Chris Cornelius Defies the Cliches of Indigenous Design

Read the full article on Curbed. Our Thanks to Curbed for featuring a Native American. Have I mentioned what a great job Yale University is at bringing in Native American students and teachers?

Chris Cornelius is an architect, a citizen of the Oneida Nation of Wisconsin, and the newly named chair of the department of architecture at the University of New Mexico. Both his architecture practice and his teaching are informed by an Indigenous perspective that prioritizes environmental responsibility, and his designs often translate elements from folktales into built form. Take the studio:indigenous founder’s unbuilt proposal for the Oneida Visitor Center, which features an observation tower offering visitors the perspective of the Sky Woman from the tribe’s creation story. This year, Cornelius taught a design studio at the Yale School of Architecture and is also one of the inaugural fellows at the Forge Project, a Native-led initiative headquartered in the Hudson Valley with a modular guest house designed by Ai Weiwei. Following Cornelius’s cross-country move to Albuquerque (where his new campus sits on the traditional land of the Pueblo of Sandia), we talked over Zoom about land transfers, a tree funeral, and tricksters.

You have a unique practice that centers indigeneity as both an architect and as an educator. What was your path like to get here?

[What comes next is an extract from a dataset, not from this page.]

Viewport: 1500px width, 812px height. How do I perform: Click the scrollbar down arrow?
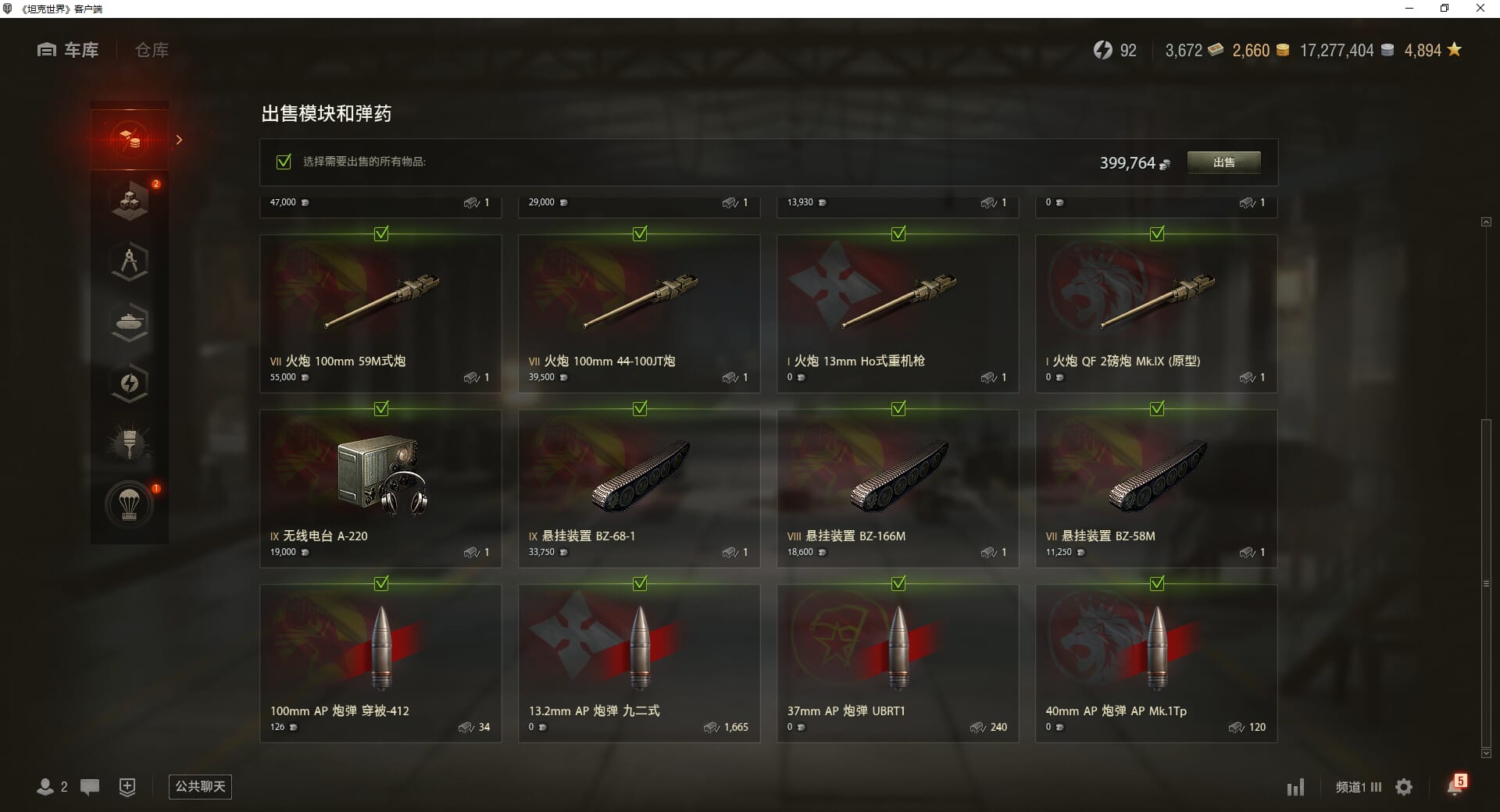[x=1486, y=753]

At first, I didn’t think about how I was going to incorporate my culture. I just thought I’d learn to be an architect and then work for my tribe. But in grad school, I started to build this critique. I thought there had to be a better way than the school shaped like a turtle on my reservation, which references Turtle Island, an Indigenous name for North America. You know, what Robert Venturi calls the “decorated shed,” like that duck-shaped egg stand? That’s not what I was trying to do! I started to think about how I could translate stories in a new form and in a more experiential way. Around the same time, I figured out I wanted to teach. I started to ask, “How can we make more empathetic designers?” At the moment, I’m doing Indigenous design work mostly for non-Indigenous clients, a lot of them universities. These institutions see the value of indigeneity, but they don’t know how to integrate it into their physical space.

Wiikiaami, a temporary pavilion for the 2016–2017 Exhibit Columbus constructed on the site of First Christian Church in Columbus, Indiana. studio:indigenous won the Irwin and Xenia S. Miller Prize. Photo: Courtesy of Chris Cornelius and studio:indigenous

See the full article and more photos on Curbed.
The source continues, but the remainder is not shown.